Un quart de siècle plus tard

Après avoir replacé mon “appel à l’intelligence collective” de 1994 dans son contexte, j’aborde maintenant les observations que m’inspirent les développements du dernier quart de siècle. En 2021 65% de l’humanité est connectée à l’Internet et à près de quatre-vingt-dix pour cent en Europe, en Amérique du Nord ainsi que dans la plupart des grandes métropoles. Dernièrement, la pandémie nous a forcés à utiliser massivement l’Internet pour travailler, apprendre, acheter, communiquer, etc. Les savants du monde entier partagent leurs bases de données. Nous consultons tous les jours Wikipedia, qui est l’exemple classique d’une entreprise d’intelligence collective philanthropique qui s’appuie sur le numérique. Les programmeurs partagent leurs codes sur GitHub et s’entraident sur Stack Overflow. Sans toujours en prendre clairement conscience, chacun devient auteur sur son blog, bibliothécaire lorsqu’il – ou elle – tague, étiquette ou catégorise des contenus, curateur en rassemblant des ressources, influenceur sur les médias sociaux et les plateformes d’achat en ligne, et même entraîneur d’intelligence artificielle à son corps défendant puisque nos moindres actes en ligne sont pris en compte par les machines apprenantes. Les jeux multi-joueurs distribués, le crowdsourcing, le journalisme de données et le journalisme citoyen font désormais partie de la vie quotidienne. 

Les éthologues qui étudient les animaux sociaux définissent la communication stigmergique comme une coordination indirecte entre agents via un environnement commun. Par exemple, les fourmis communiquent principalement en laissant sur le sol des traînées de phéromones, et c’est ainsi qu’elles se signalent les chemins qui mènent vers la nourriture. Le surgissement d’une communication stigmergique globale par l’intermédiaire de la mémoire numérique est probablement le plus grand changement social des vingt-cinq dernières années. Nous aimons, nous postons, nous achetons, nous taguons, nous nous abonnons, nous visionnons, nous écoutons, nous lisons et ainsi de suite… Par chacun de ces actes nous transformons le contenu et le système de relations internes de la mémoire numérique, nous entraînons des algorithmes et nous modifions le paysage de données dans lequel évoluent les autres internautes. Cette nouvelle forme de communication par lecture-écriture distribuée dans une mémoire numérique collective représente une mutation anthropologique de grande ampleur qui est généralement peu ou mal perçue. Je reviendrai plus loin sur cette révolution en réfléchissant à la manière de s’en servir comme d’un point d’appui pour augmenter l’intelligence collective.

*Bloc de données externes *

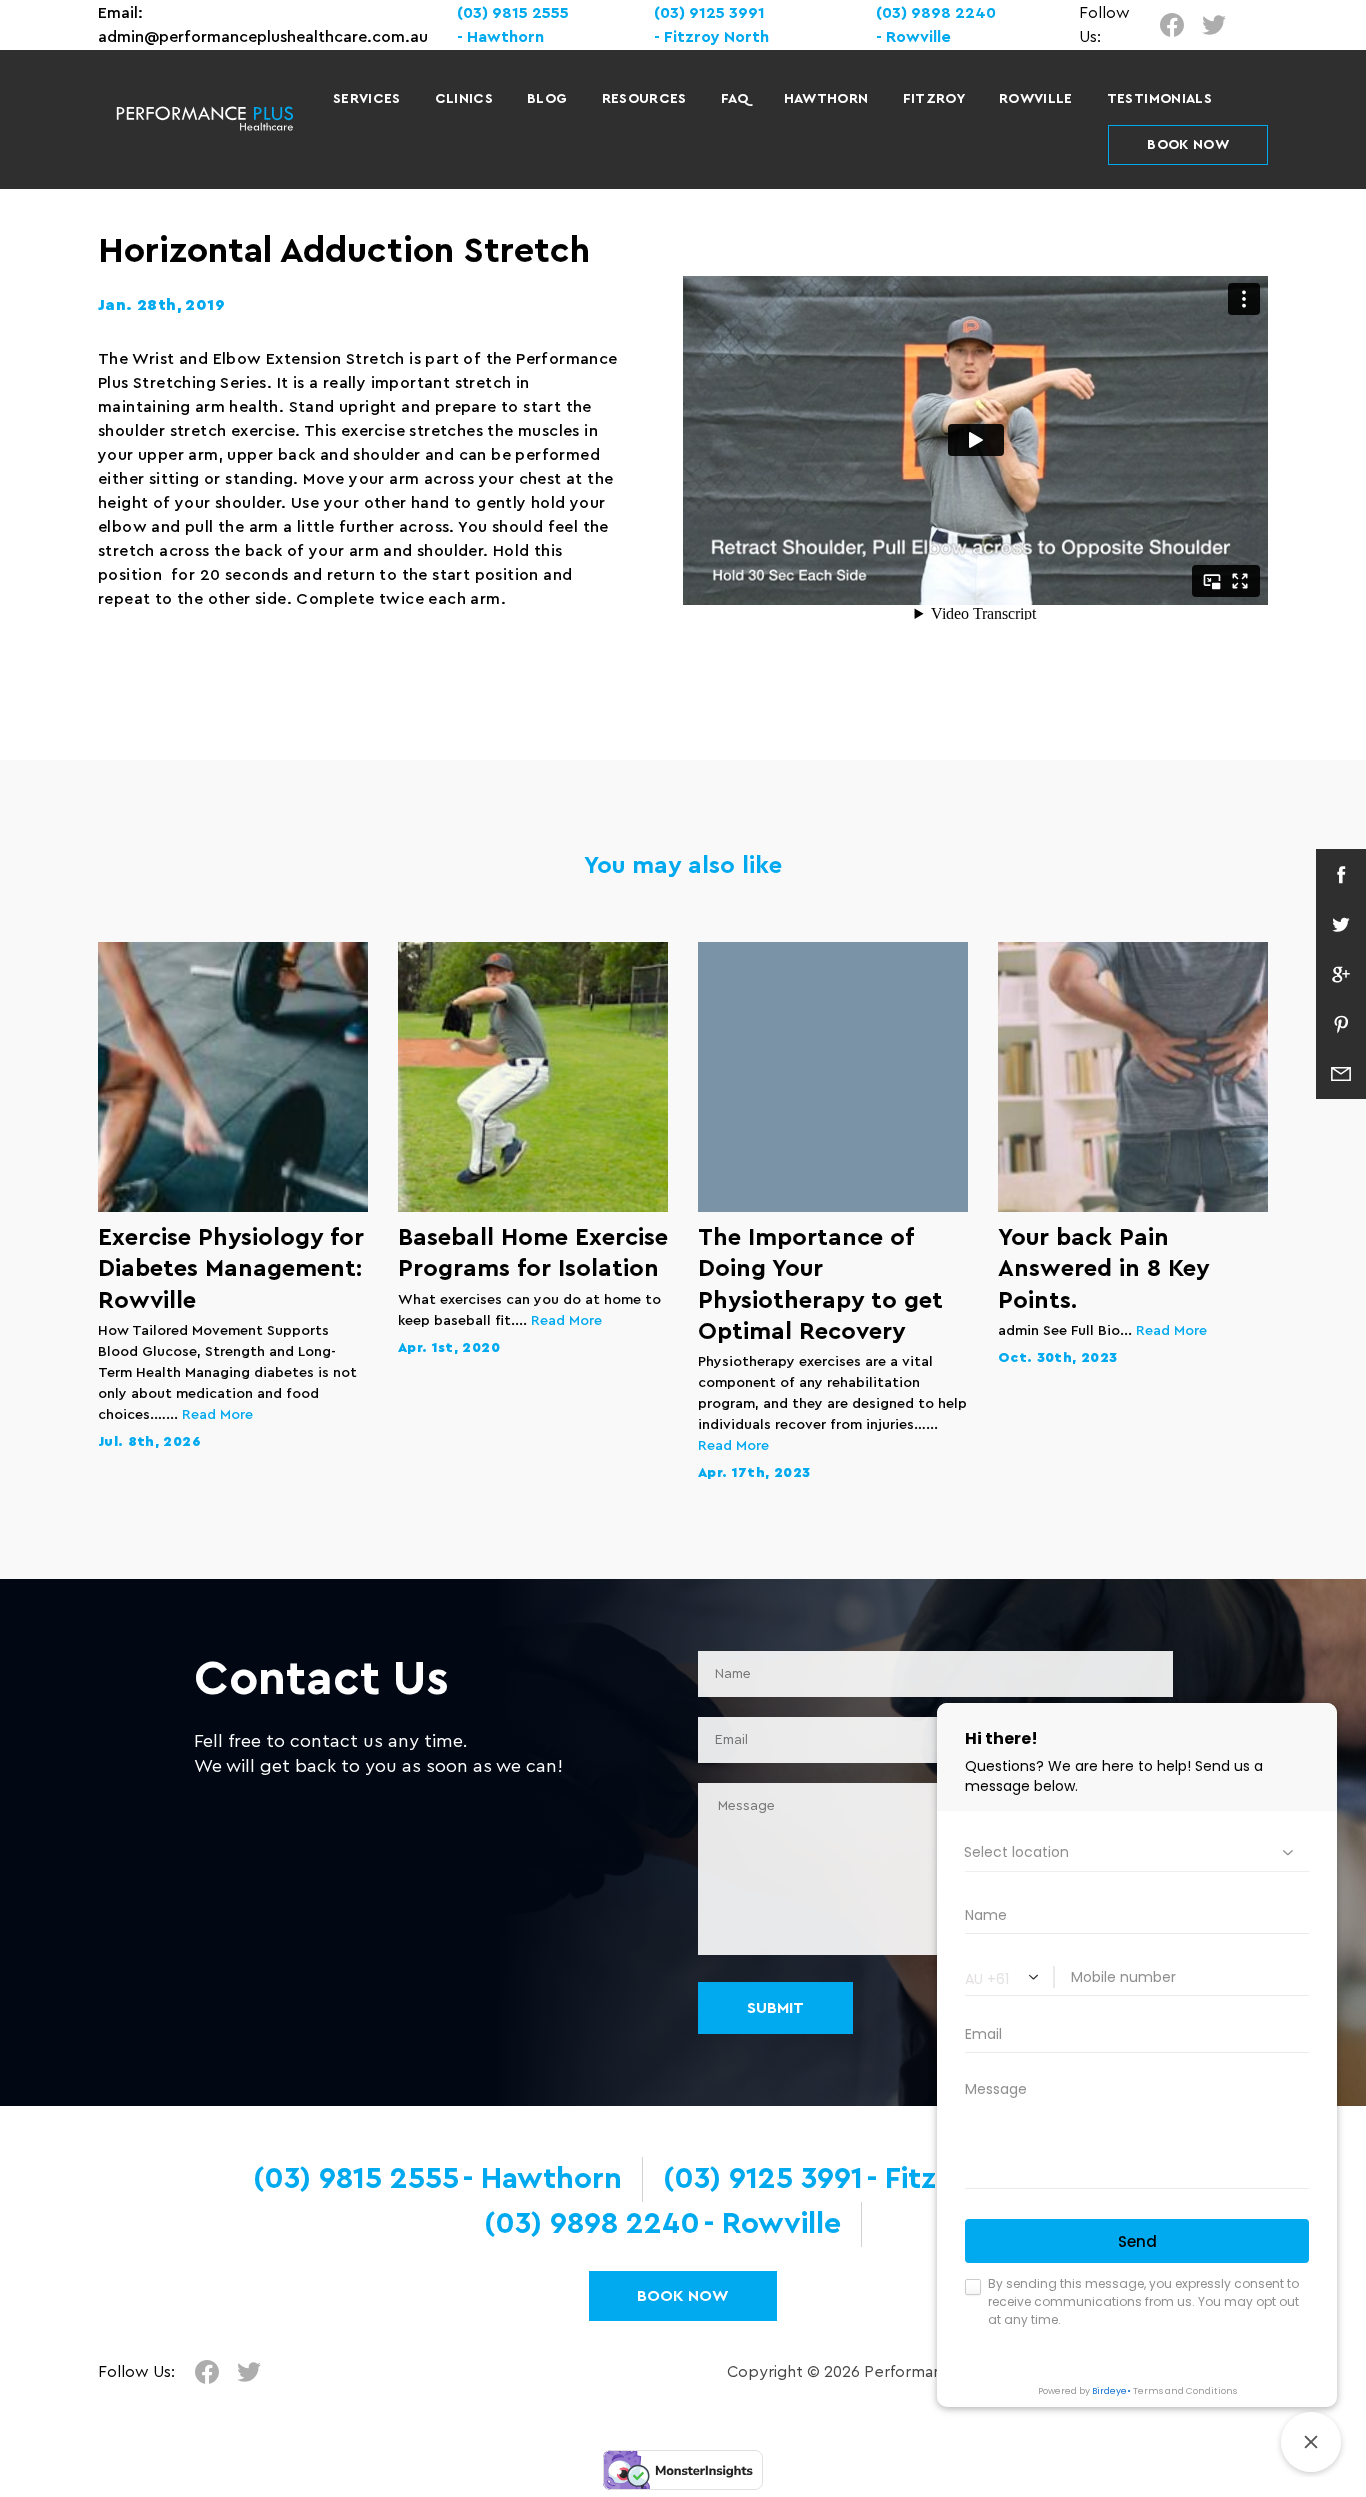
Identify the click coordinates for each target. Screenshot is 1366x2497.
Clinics (464, 99)
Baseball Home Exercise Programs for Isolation (533, 1253)
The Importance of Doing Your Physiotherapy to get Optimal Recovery (820, 1285)
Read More (217, 1415)
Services (367, 99)
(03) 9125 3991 (709, 13)
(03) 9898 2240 (592, 2224)
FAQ (735, 99)
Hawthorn (826, 99)
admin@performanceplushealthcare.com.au (263, 37)
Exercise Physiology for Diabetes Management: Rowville (231, 1269)
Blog (547, 99)
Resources (644, 99)
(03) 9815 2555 (513, 13)
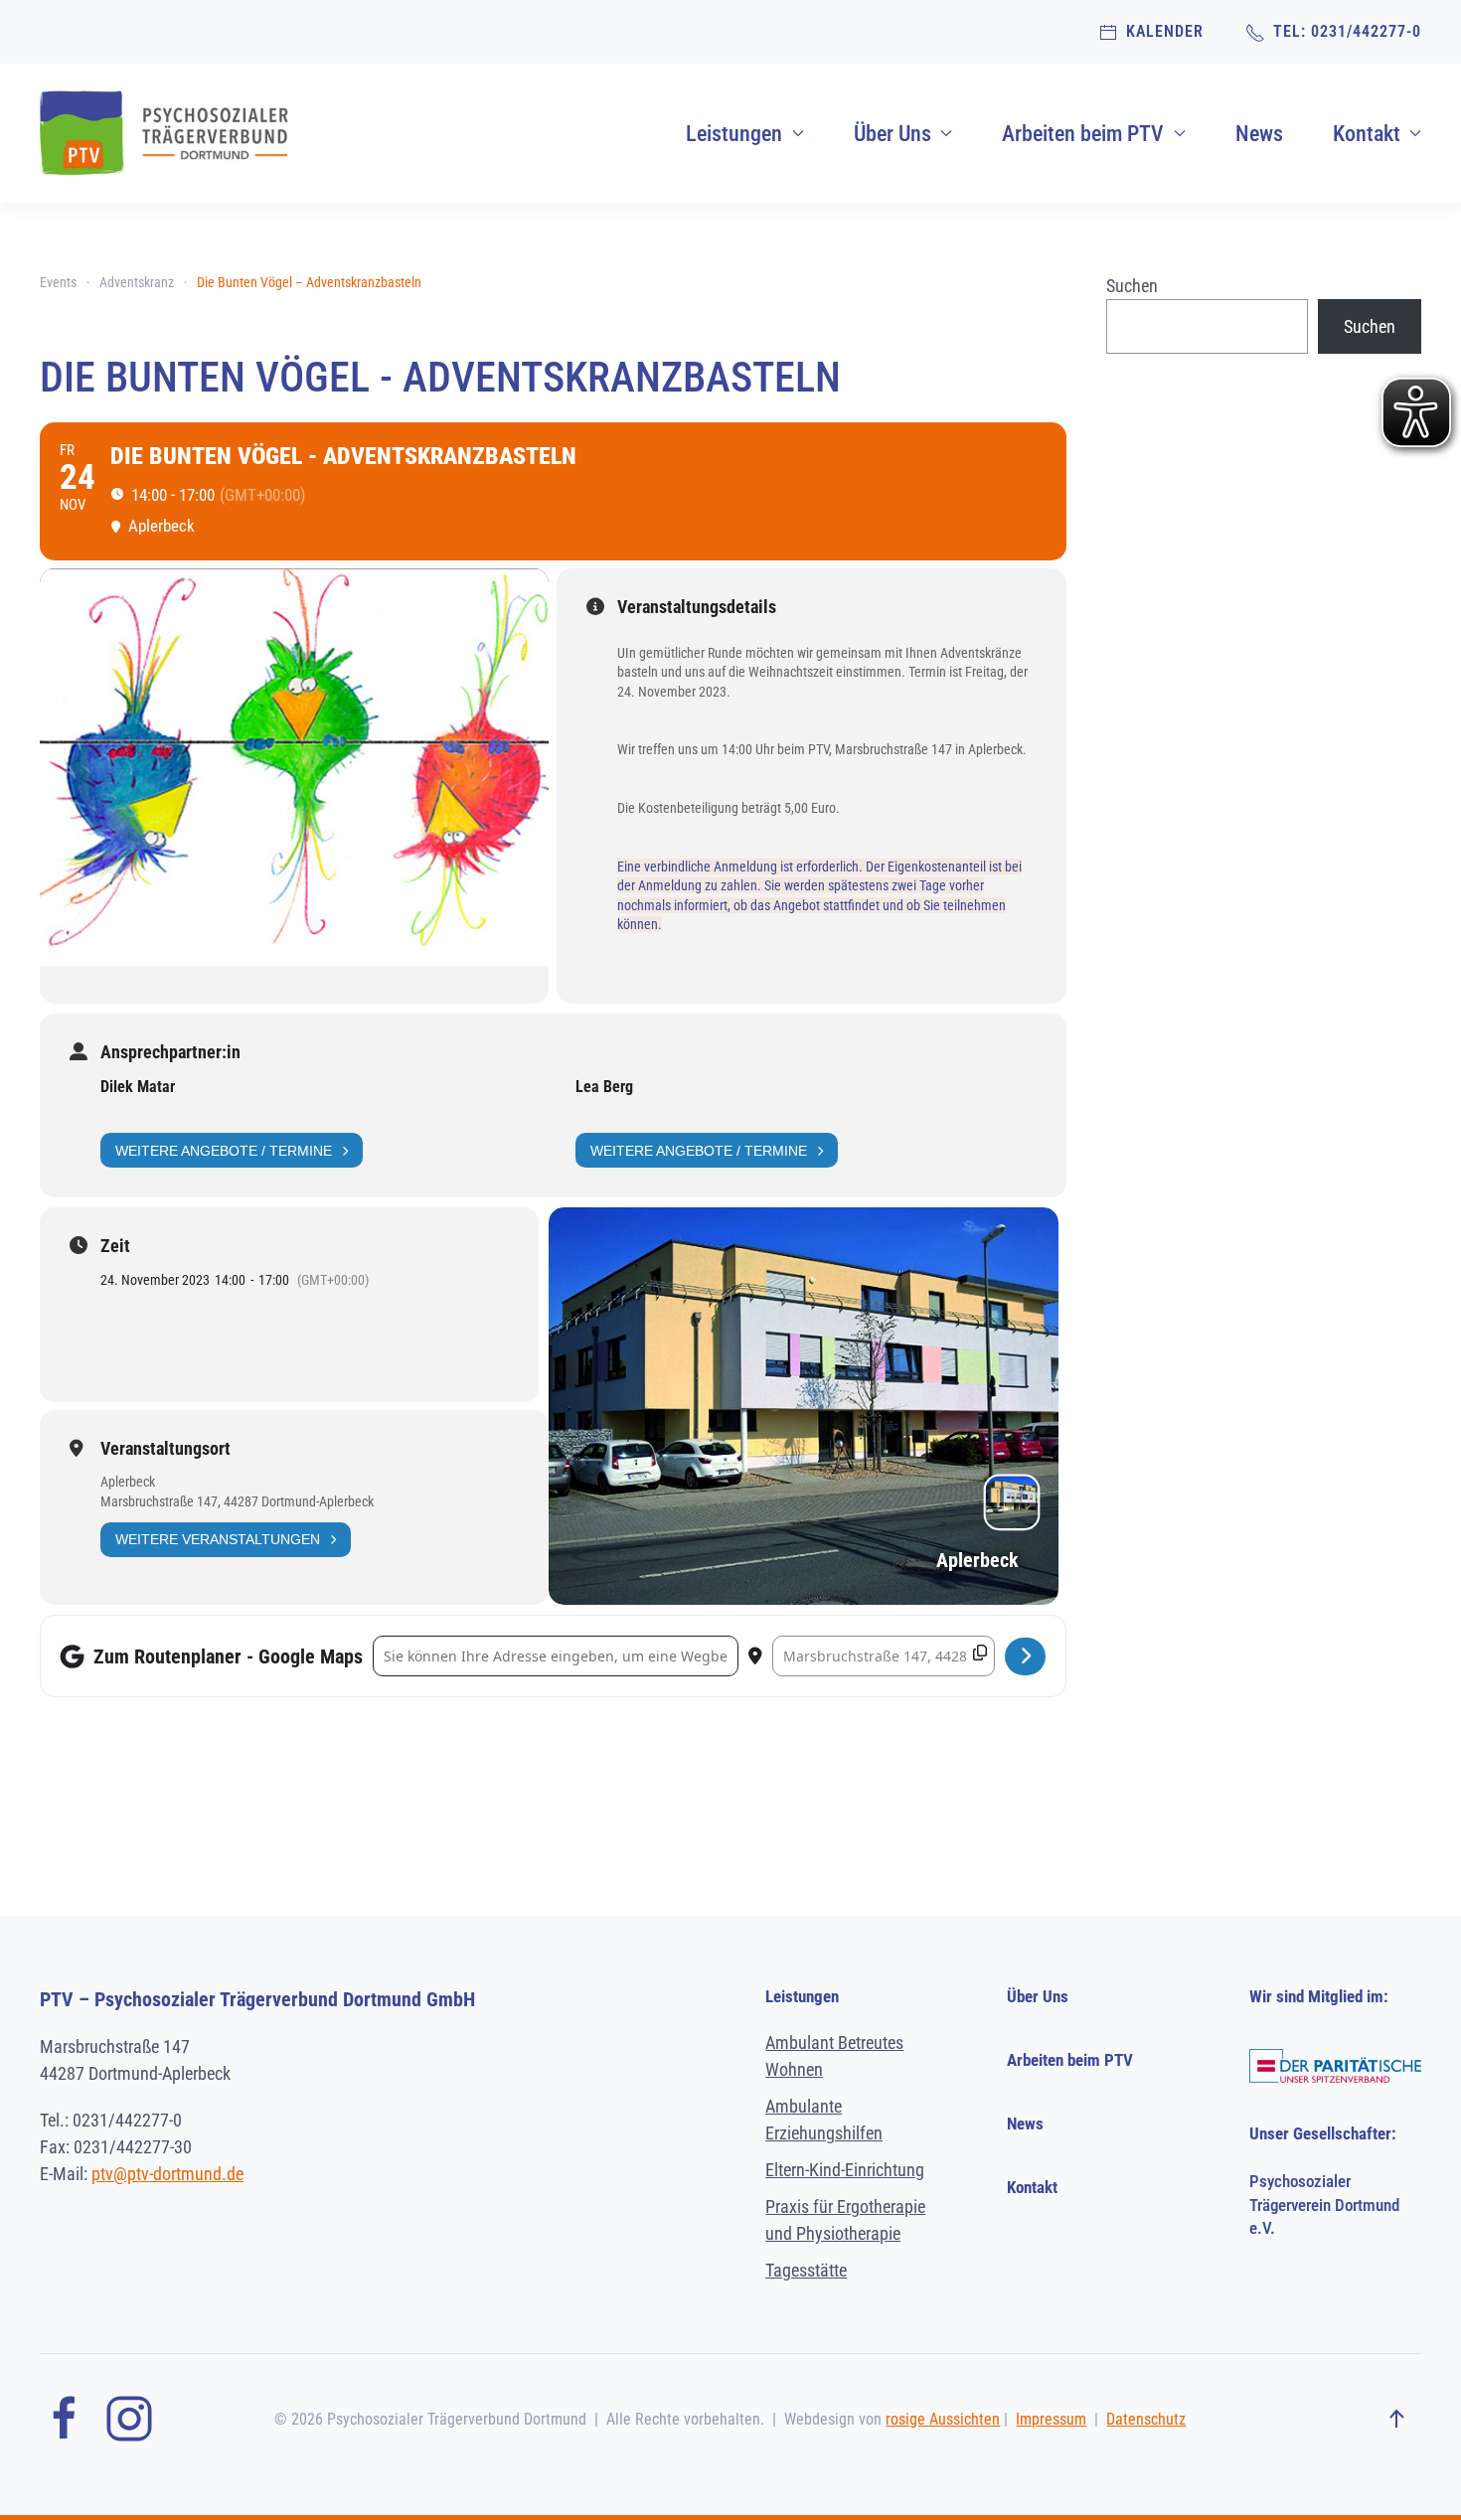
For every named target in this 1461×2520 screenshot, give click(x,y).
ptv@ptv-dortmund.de (167, 2173)
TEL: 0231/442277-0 (1343, 31)
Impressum (1051, 2419)
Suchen (1132, 285)
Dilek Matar (137, 1086)
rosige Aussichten (943, 2419)
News (1259, 133)
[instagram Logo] (129, 2417)
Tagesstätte (806, 2270)
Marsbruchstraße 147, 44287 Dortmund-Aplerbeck (237, 1501)
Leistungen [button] (734, 133)
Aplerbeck (127, 1482)
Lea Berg (604, 1086)
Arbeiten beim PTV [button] (1083, 133)
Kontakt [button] (1366, 133)
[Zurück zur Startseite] (164, 133)
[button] (1396, 2419)
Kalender (1161, 31)
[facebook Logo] (64, 2417)
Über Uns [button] (892, 133)
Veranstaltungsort (165, 1449)
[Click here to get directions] (1025, 1656)
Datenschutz (1146, 2419)
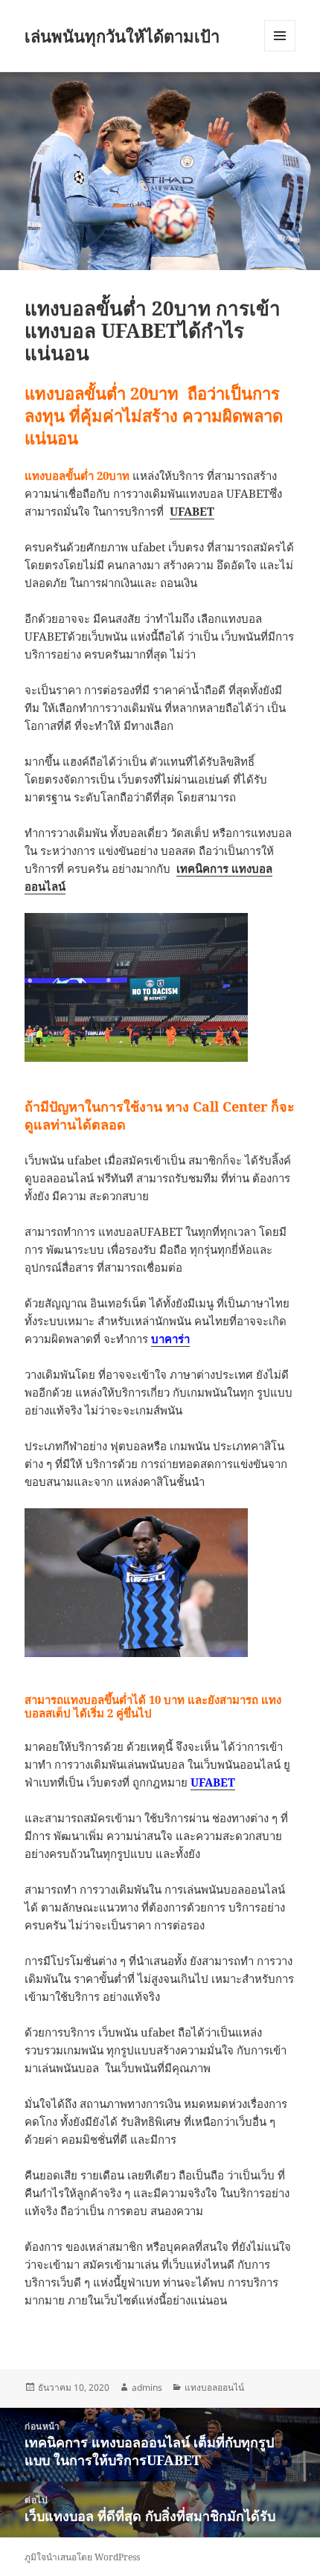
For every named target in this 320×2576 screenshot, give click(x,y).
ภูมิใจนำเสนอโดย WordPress (82, 2557)
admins (147, 2387)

Mais il me faut d’abord parler d’une seconde transformation majeure, liée à la première, une mutation politique que je n’avais pas prévue en 1994: l’émergence de l’état plateforme. Je ne désigne pas par cette expression l’usage de plateformes numériques par les gouvernements mais le surgissement d’une nouvelle forme de pouvoir politique, qui succède à l’état-nation sans le supprimer. Le nouveau pouvoir est exercé par les propriétaires des principaux centres de données qui maîtrisent de fait la mémoire mondiale. On aura reconnu la fameuse oligarchie sino-américaine des Google, Apple, Facebook, Amazon, Microsoft, Baidu, Alibaba, Tencent et consorts. Non seulement ces entreprises sont les plus riches du monde, ayant dépassé depuis longtemps en capitalisation boursière les fleurons des vieilles industries, mais elles exercent en plus des pouvoirs régaliens classiques: investissement dans les cryptomonnaies échappant aux banques centrales ; contrôle et surveillance des marchés ; authentification des identités personnelles ; infiltration dans les systèmes d’éducation ; établissement des cartes géographiques et du cadastre ; quadrillage des cieux par des réseaux de satellites ; gestion de la santé publique (signalons les bracelets ou autres dispositifs portables, l’enregistrement des conversations chez les médecins et la mémoire épidémiologique dans les nuages). Mais surtout, les seigneurs des données se sont rendus maîtres de l’opinion publique et de la parole légitime : influence, surveillance, censure… Faites attention à ce que vous dites, car vous risquez d’être déplateformés! Enfin, le nouvel appareil politique est d’autant plus puissant qu’il s’appuie sur des ressorts psychologiques proches de l’addiction. Plus les utilisateurs deviennent dépendants du plaisir narcissique ou de l’excitation procurés par les médias sociaux et autres attracteurs d’attention, plus ils produisent de données et plus ils alimentent la richesse et le pouvoir de la nouvelle oligarchie.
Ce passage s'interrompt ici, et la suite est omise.